Hopefully these new suits will help to change Western Australia's nickname name of 'Shark Attack Capital' for the better. Although these suits have not yet been tested, there are plans to test the suits with Great White Sharks in South Australia and South Africa this summer.

There are big expectations from these suits. So hopefully soon they will be on sale, and will help to save the lives of many a surfer.

Thursday, 11 July 2013

Wait, just a...second?

The familiar phrase 'wait a sec.'. could potentially be redefined.

Stop, the clocks! 

Scientists have developed a new clock which is far more accurate than the clocks in use now, thus altering the length of time periods (seconds, minutes and hours) as we know it.

The current clocks are atomic. They expose caesium atoms to microwaves causing them to swing back and forth at regular intervals. This type of clock has been the most accurate method of time keeping since the 1960s.

The new clock on the block is the optical lattice clock, which loses 1 second every 300 million years, which makes it 3 times more accurate than the current time keeping method. This new clock uses light to excite strontium atoms causing them to vibrate.

So this means that if humans could live for millions of years, instead of falling a second behind every 100 million years, we will lose a second every 300 million years.

Thursday, 4 July 2013

The wonderful Mrs Curie.

Mrs Curie also known as Marie Curie, was an absolutely amazing scientist. She didn't just stick to 1 type of science, but she was a high achiever in not only Physics but also Chemistry.

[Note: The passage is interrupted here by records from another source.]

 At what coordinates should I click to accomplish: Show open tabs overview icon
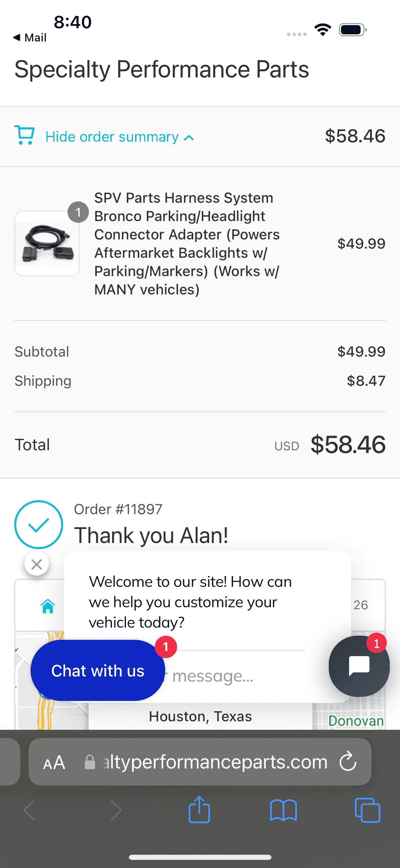(367, 810)
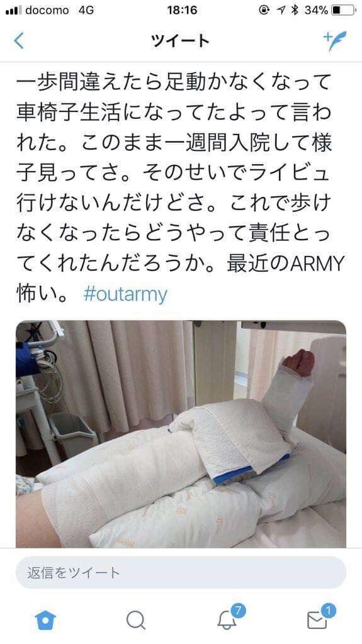Tap the 1 unread message badge

[329, 611]
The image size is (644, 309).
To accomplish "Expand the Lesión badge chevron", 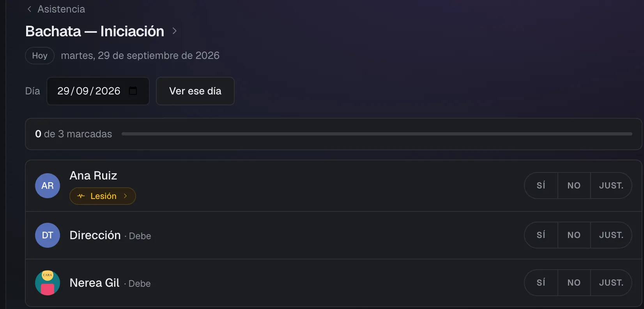I will (125, 196).
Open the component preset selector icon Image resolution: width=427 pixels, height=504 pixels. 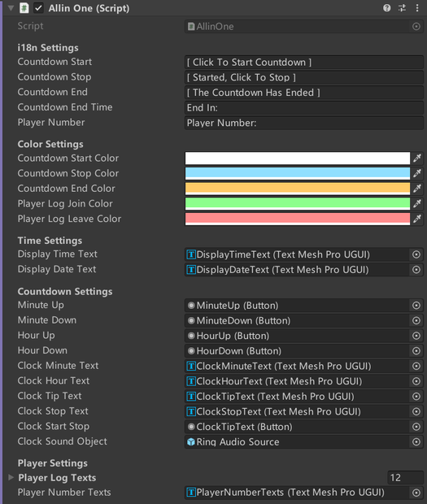click(x=402, y=8)
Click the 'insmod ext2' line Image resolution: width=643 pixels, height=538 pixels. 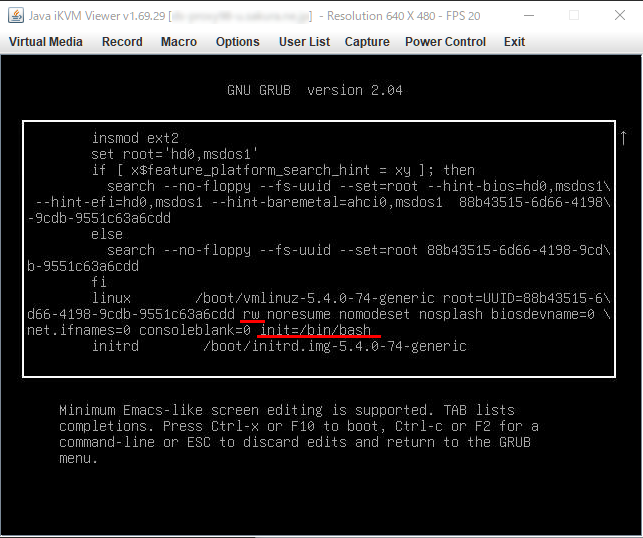(x=135, y=138)
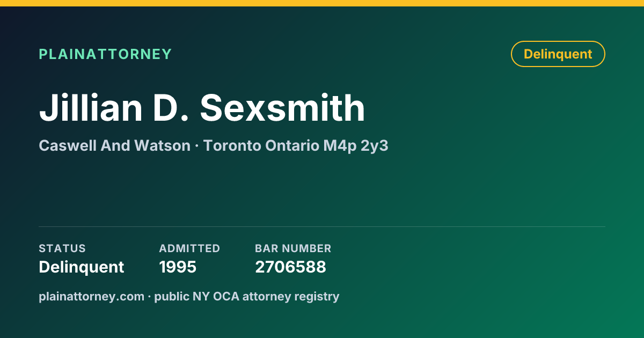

Marie was the first woman to win a Noble Prize ever, not only this but she was the only person to win the prize in 2 fields. In 1903 she shared her first noble prize with her husband Pierre Curie and fellow physicist Henri Becquerel. Marie, finally got a Noble prize all to herself in 1911 for her work in Chemistry.

Among some of her discoveries, Marie Curie discovered the elements radium and polonium. Moreover she and her husband helped to solidify the knowledge of radioactivity.

Curie was a brilliant scientist and consequently numerous locations around our globe are named after her. Although Curie lived a glittering life, I guess you could say she died as a consequence of her research. She died on July 4th 1934 from pernicious anaemia, a condition thought to have been contracted from her long term exposure to radiation.

So add the 4th of July to your science calendar so we can celebrate the life of the wonderful Marie Curie.